The model became virtually untrainable.
Solution: Manifold-Constrained Hyper-Connections (mHC)
To curb the "explosion" without giving up the advantages of hyperlinks, the authors applied an approach based on the theory of manifolds (Manifold Theory). This is how the mHC architecture was born.
The key mathematical stabilization tool has become double Stochastic Matrices.
How does it work?
In linear algebra, a double stochastic matrix is a square matrix of non—negative real numbers in which:
-
The sum of the elements in each row is equal to 1 .
-
The sum of the elements in each column is equal to 1 .
DeepSeek applied this property to weight matrices that control hyperlinks. Instead of arbitrary mixing coefficients of the layers, the system forcibly projects weights onto the so-called Birkhoff polytope** is the space of all binary stochastic matrices.

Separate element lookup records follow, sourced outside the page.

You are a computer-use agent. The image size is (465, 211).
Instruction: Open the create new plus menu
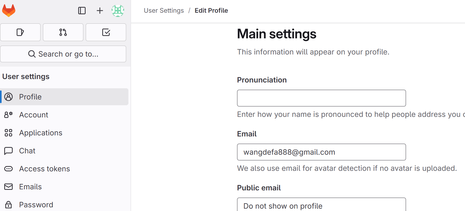click(100, 11)
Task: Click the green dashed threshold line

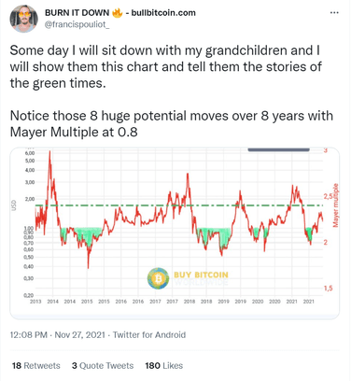Action: (x=179, y=205)
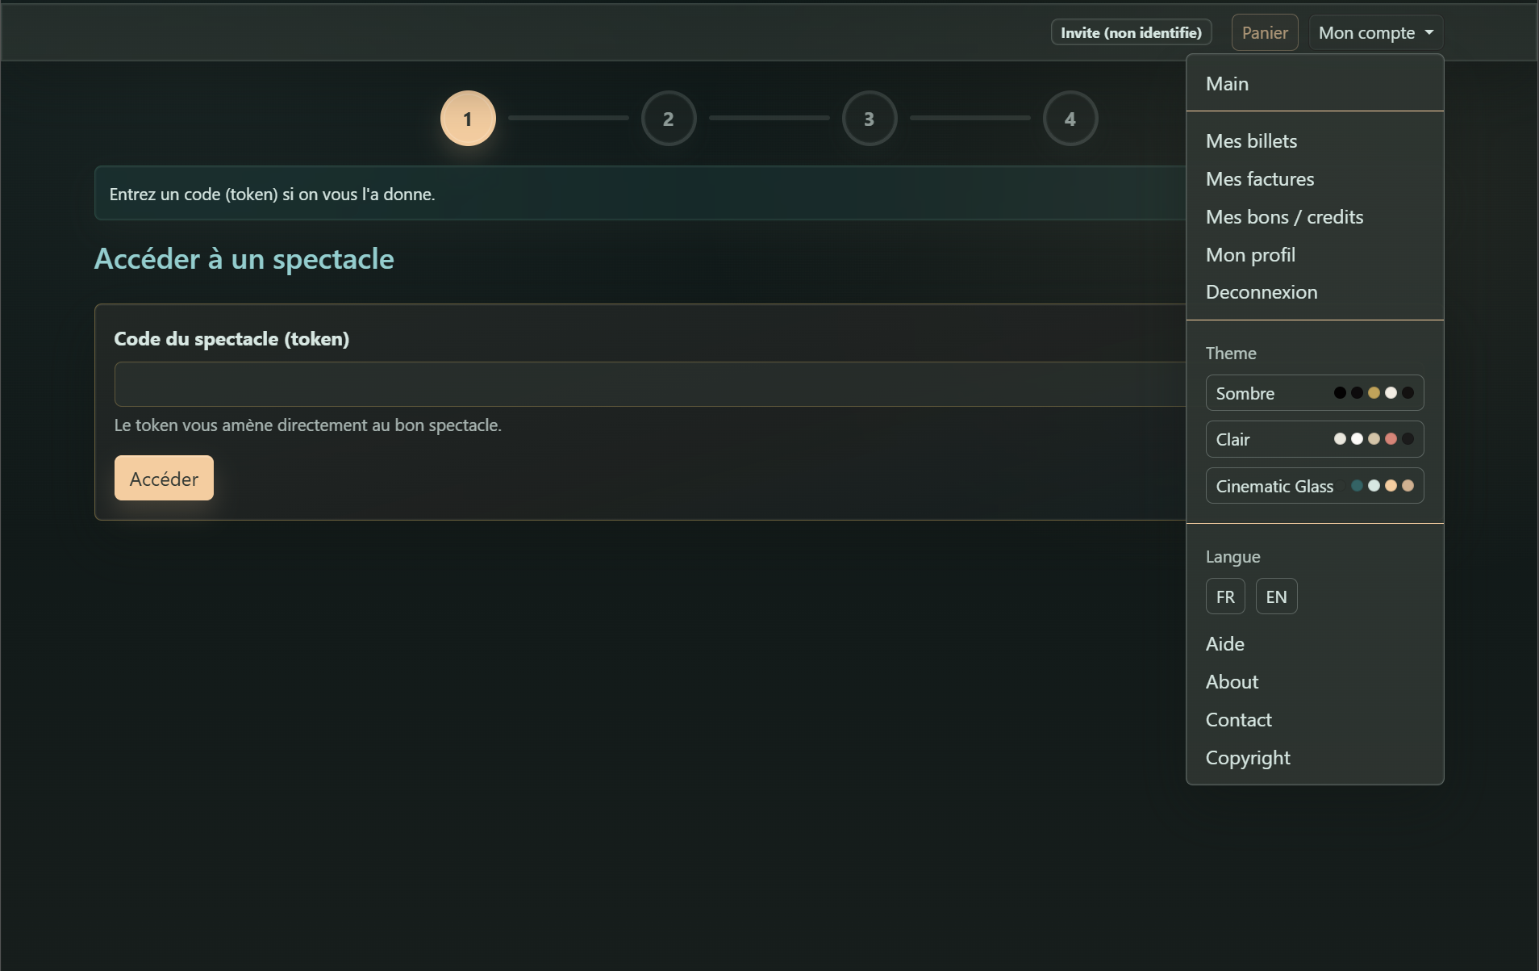Screen dimensions: 1539x971
Task: Click step 3 circle in the progress stepper
Action: point(870,118)
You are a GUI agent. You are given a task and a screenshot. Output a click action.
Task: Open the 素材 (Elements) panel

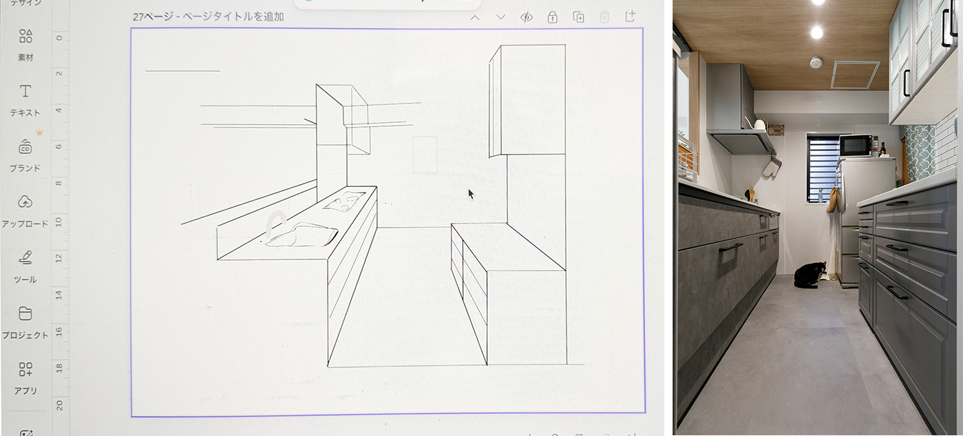click(x=26, y=43)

This mathematical constraint guarantees the preservation of the signal norm. Since the sum of the weights is strictly normalized in both dimensions (input and output), the signal energy is not dissipated (vanishing gradients) and is not amplified (exploding gradients). The signal is simply redistributed in the multidimensional feature space.
Main results
In section 5 of the paper, the authors presented empirical evidence of the effectiveness of the method using the example of training models with up to 27 billion parameters (27B). The comparison was carried out between three architectures: Baseline (standard transformer), HC (standard hyperlinks) and mHC.
Learning Stability Analysis (Figure 5)
Figure 5 in the document demonstrates the dynamics of the Loss Curve and gradient norms during the training of model 27B.
-
Standard HC (Light blue line): Shows clear instability. The graph shows sharp spikes in the values of the loss function, especially noticeable in the area of 12,000 steps. This indicates the risk of model divergence when gradients behave erratically. Despite the high theoretical power, learning such a model involves great risks.
-
DeepSeek mHC (Blue Line): The learning curve is completely smooth and monotonously decreasing. It is practically indistinguishable from the Baseline reference line in terms of stability, but shows better results in terms of Loss value. No spikes or anomalies were recorded throughout the learning process.
-
Summary of the schedule: The mHC successfully suppresses the signal amplitude by keeping the gain within 1.6x, while for a conventional HC it reached 3000x.
Benchmark performance (Table 4)
The "Table 4" shows the results of testing the trained model 27B on popular academic benchmarks. Interestingly, Standard HC, despite its instability, also shows an increase over Baseline, but mHC surpasses both architectures, providing both quality and stability.
Here is a part of the results from the table given in the paper:
| Benchmark (Task) | Metric | Baseline (27B) | Standard HC (27B) | DeepSeek mHC (27B) | Growth (mHC vs Baseline) |
|---|---|---|---|---|---|
| ** MMLU** | Knowledge (5-shot) | 59.0 | 61.2 | 63.4 | +4.4 |
| GSM8K | Mathematics (8-shot) | 46.7 | 50.1 | 53.8 | +7.1 |
| ** BBH** | Reasoning (3-shot) | 43.8 | 48.9 | 51.0 | +7.2 |
| DROP | Reading/Understanding (3-shot) | 47.0 | 51.6 | 53.9 | +6.9 |
Note: The data for Standard HC shows that hyperlinks are effective on their own, but mHC allows you to get the most out of them without sacrificing the stability of the learning process.
Key findings from the data:
-
Solving complex problems: mHC demonstrates the greatest separation in tasks requiring multi-stage reasoning, such as GSM8K (mathematics) and BBH (algorithmic tasks). This confirms the hypothesis that a denser connectivity of layers helps the model build more complex logical chains.
-
Loss reduction: The final value of the mHC loss function was at 0.021 lower than Baseline, which is a significant improvement for models of this scale.
Conclusion
DeepSeek's work demonstrates the transition from empirical parameter selection ("alchemy") to rigorous mathematical architecture design. The use of dual stochastic matrices makes it possible to create significantly deeper and more connected networks, bypassing limitations that were previously considered insurmountable without radically increasing the hardware base.